At first the role of the leading man Thomas Sharpe seems like the usual Tom Hiddleston fair. Lord Sharpe is attractive in that dangerous way, he’s hiding something and you like Edith want to know what it is and why. Sharpe’s character is coded as brooding not only by his habitual black clothes but by Hiddleston himself. The viewers have come to expect a certain type of role from him, and he delivers, at least for a while. As the film progresses his presence diminishes and his sister’s grows. Hiddleston manages to smoothly transition between distant and approachable. You find yourself liking him even if you can’t truly trust him.
Jessica Chastain steals this movie as the creepy Lady Lucielle Sharpe. A character who manages to be a homage to all the creepy older siblings and mothers of the genre, while at the same time being something completely new and refreshing. Chastain plays the role with a quiet intensity, that slowly builds up to an explosion in the final act of the film. From the moment she appears on screen the viewer knows that she is a character who cannot be trusted but you just don’t know why yet. Chastain’s performace was hands down my favourite part of the film
Next to the Chastain it’s the house that steals your attention. In the trailer for the film Tom Hiddleston tells the audience in voice over:
A house as old as this one, becomes in time a living thing. It may have timber for bones and windows for eyes, and sitting here all alone, it can go slowly mad. It starts holding onto things, keeping them alive when they shouldn’t be. Some of them good, some of them bad, and some should never be spoken about again.
The house is a character in it’s own right. The Sharpe siblings with their failing fortune are unable to take care of Allerdale Hall leaving it dilapidated and sinking into the ground. The house is soaked in symbolism, from the moths that cover the walls to the caved in roof it’s easy to get distracted reading into their meanings. The three story house with working elevator was built on a sound stage in Toronto. While watching the movie I couldn’t help but feel depressed that I would never be able to take a tour of the set, because it was gorgeous.
The ghosts play even less of a role in the story than I was expecting. Early on in the film Edith meets with a publisher over her recently completed manuscript. When the publisher notices there is a ghost in her novel Edith tries to explain to him that the ghosts are a metaphor for the past. This line mentioned a few more times in passing is the explanation for the ghosts in the film. Horror isn’t drawn from their existence, though some of them are pretty creepy (I’m looking at you Mother Ghost from the beginning). It is what the ghosts represent to the characters who see them. I found the look of the ghosts clashed with the rest of the film.
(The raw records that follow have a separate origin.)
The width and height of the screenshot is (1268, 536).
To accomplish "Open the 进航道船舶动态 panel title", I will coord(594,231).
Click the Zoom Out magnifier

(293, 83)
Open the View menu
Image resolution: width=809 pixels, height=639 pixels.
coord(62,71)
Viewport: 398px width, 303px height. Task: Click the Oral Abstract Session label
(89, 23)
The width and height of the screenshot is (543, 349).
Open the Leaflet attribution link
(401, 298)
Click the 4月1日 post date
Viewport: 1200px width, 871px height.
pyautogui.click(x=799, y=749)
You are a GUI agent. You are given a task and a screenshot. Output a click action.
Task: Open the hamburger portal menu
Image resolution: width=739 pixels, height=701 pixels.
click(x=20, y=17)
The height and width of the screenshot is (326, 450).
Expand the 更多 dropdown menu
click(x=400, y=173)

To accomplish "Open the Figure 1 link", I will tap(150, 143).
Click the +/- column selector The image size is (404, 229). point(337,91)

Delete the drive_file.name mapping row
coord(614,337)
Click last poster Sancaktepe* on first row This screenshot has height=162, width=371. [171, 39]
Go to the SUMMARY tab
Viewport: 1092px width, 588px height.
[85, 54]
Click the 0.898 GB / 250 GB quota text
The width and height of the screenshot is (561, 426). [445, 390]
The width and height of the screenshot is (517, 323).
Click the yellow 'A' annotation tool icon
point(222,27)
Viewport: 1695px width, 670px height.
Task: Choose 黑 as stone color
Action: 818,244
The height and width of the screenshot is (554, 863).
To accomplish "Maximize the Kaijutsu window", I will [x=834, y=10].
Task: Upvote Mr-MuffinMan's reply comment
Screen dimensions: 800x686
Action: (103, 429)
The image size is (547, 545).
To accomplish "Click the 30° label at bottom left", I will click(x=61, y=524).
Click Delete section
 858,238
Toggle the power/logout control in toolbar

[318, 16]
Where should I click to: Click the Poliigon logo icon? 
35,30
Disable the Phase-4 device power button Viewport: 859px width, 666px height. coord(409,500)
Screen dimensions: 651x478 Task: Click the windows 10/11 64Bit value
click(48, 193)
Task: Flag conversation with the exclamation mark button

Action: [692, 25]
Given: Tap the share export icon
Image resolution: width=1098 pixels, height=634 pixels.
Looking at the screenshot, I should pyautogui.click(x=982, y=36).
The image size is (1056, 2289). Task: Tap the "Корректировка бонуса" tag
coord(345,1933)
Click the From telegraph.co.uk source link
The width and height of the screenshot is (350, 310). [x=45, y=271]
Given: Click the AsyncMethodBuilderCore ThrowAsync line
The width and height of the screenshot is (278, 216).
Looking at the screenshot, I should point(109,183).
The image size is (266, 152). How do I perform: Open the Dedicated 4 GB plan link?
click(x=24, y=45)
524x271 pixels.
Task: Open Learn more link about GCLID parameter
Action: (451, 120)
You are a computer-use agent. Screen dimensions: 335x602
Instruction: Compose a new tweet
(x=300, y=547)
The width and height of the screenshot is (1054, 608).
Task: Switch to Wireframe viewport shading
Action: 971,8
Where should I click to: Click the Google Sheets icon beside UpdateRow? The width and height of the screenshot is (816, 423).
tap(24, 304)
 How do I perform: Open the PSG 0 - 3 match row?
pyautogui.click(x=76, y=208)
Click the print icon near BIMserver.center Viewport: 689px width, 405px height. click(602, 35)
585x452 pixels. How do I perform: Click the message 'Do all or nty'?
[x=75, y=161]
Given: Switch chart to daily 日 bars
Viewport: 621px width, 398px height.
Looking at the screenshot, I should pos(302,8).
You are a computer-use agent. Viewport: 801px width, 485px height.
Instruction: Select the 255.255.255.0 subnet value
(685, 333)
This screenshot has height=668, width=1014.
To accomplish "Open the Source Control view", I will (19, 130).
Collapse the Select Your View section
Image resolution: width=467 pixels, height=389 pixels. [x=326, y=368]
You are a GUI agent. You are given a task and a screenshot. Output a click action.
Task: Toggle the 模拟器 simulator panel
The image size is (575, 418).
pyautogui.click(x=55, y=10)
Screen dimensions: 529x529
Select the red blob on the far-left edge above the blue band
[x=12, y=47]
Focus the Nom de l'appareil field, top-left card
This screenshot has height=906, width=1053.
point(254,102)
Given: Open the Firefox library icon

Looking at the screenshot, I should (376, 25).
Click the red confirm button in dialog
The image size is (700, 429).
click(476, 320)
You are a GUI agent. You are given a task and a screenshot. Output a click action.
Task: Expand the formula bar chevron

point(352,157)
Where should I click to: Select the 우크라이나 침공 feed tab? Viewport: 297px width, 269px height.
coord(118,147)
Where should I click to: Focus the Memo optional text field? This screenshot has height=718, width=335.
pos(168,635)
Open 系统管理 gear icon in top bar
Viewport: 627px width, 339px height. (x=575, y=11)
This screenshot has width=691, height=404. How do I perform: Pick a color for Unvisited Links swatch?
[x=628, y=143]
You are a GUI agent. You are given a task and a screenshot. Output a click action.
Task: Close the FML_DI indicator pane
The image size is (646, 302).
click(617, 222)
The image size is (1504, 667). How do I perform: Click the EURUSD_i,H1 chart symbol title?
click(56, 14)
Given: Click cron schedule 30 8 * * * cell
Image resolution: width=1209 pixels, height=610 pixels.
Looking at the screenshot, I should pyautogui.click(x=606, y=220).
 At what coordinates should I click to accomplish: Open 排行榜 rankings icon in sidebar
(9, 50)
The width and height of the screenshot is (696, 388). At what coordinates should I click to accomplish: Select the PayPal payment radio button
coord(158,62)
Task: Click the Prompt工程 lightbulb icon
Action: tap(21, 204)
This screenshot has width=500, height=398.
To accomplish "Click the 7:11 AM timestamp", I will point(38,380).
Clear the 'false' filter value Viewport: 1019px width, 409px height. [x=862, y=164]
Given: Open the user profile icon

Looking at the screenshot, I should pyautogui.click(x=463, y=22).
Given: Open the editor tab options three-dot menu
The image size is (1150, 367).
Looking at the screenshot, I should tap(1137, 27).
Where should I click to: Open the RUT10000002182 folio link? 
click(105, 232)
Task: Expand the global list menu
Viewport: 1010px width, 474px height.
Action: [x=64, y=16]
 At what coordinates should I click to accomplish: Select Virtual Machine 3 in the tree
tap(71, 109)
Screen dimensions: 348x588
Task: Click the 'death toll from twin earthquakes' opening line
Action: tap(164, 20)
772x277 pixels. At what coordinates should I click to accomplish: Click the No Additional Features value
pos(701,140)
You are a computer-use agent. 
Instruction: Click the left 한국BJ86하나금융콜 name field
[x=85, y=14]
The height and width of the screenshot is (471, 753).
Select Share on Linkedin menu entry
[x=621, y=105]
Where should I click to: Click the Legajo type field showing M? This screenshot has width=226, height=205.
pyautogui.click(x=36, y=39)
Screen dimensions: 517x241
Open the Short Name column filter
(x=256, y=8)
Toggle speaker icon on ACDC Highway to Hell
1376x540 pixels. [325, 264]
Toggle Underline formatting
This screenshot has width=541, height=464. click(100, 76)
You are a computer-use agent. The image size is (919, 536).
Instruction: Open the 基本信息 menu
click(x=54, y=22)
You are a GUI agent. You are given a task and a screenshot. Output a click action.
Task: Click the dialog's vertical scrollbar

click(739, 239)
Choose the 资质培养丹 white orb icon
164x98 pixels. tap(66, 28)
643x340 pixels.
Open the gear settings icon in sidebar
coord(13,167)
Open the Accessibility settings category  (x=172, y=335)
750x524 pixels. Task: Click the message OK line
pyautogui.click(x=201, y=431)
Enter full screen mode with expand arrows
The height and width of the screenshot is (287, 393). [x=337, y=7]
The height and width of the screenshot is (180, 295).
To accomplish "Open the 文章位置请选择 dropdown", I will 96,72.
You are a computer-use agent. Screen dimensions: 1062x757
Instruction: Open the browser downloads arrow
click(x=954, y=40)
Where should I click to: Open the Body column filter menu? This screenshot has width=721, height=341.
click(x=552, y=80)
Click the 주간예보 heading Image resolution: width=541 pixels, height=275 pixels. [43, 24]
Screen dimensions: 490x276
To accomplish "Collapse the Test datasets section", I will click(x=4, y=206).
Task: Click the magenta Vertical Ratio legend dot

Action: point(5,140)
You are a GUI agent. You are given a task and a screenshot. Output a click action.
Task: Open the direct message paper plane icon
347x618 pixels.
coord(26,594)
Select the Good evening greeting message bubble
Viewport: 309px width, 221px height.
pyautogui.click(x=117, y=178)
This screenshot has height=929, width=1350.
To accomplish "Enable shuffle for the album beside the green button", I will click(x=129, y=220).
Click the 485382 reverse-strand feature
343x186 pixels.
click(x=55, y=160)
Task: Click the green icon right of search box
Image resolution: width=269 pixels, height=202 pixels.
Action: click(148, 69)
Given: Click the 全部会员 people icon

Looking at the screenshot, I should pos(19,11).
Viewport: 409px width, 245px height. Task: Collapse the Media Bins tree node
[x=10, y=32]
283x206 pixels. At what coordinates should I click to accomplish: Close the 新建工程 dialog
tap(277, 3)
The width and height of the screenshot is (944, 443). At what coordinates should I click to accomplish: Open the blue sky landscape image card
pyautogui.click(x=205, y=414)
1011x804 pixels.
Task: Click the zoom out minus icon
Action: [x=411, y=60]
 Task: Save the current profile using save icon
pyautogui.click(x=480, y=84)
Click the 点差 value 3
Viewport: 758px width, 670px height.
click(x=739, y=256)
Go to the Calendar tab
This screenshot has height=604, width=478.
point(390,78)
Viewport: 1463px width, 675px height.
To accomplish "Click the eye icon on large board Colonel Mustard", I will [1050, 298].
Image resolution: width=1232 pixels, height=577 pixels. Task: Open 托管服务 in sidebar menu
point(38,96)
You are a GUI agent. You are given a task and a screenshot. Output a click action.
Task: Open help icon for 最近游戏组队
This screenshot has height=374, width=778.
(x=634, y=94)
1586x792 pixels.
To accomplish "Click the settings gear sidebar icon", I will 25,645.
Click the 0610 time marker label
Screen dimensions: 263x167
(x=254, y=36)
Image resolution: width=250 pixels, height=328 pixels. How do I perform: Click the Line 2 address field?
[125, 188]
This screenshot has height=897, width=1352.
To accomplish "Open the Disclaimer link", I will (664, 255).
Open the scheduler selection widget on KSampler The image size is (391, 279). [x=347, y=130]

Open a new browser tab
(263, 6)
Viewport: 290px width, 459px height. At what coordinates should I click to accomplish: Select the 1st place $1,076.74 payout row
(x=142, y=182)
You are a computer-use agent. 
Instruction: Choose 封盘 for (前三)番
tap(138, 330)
Where the majority of the effects used in Crimson Peak were practical, the digital overlaying of the ghosts didn’t really blend in with the rest of the set. They had a plastic look to them that stood out against the decaying look of the film. I liked the more subtle representations that appeared throughout the film. During one scene Edith is exploring the Allerdale Hall and passes a wheel chair. The camera rests on the chair for a few moments and the viewer can faintly see a smokey outline of a person sitting in the chair.
Crimson Peak is a love letter to a genre that hasn’t gotten enough air time is the last few years. In an age of found footage and low budget horror, Guillermo del Toro creates a film that’s gorgeous to look at and dripping with atmosphere. If you haven’t already, this is a film that you should go see on the big screen. The more I think about this film the more I find myself liking it. I love movies with layers and like Pans Labyrinth before it, Crimson Peak does not disappoint. Will you be scared, probably not. Will it stay with you? Yes, yes it will.